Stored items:
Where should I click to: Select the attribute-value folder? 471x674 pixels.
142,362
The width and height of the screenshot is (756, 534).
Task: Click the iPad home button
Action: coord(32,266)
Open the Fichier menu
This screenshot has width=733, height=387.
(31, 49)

Work instructions:
What is needed is an exact restatement of every record above.

Answer space:
Where should I click to: Select the attribute-value folder? 471x674 pixels.
142,362
The width and height of the screenshot is (756, 534).
Task: Click the iPad home button
Action: coord(32,266)
Open the Fichier menu
This screenshot has width=733, height=387.
(31, 49)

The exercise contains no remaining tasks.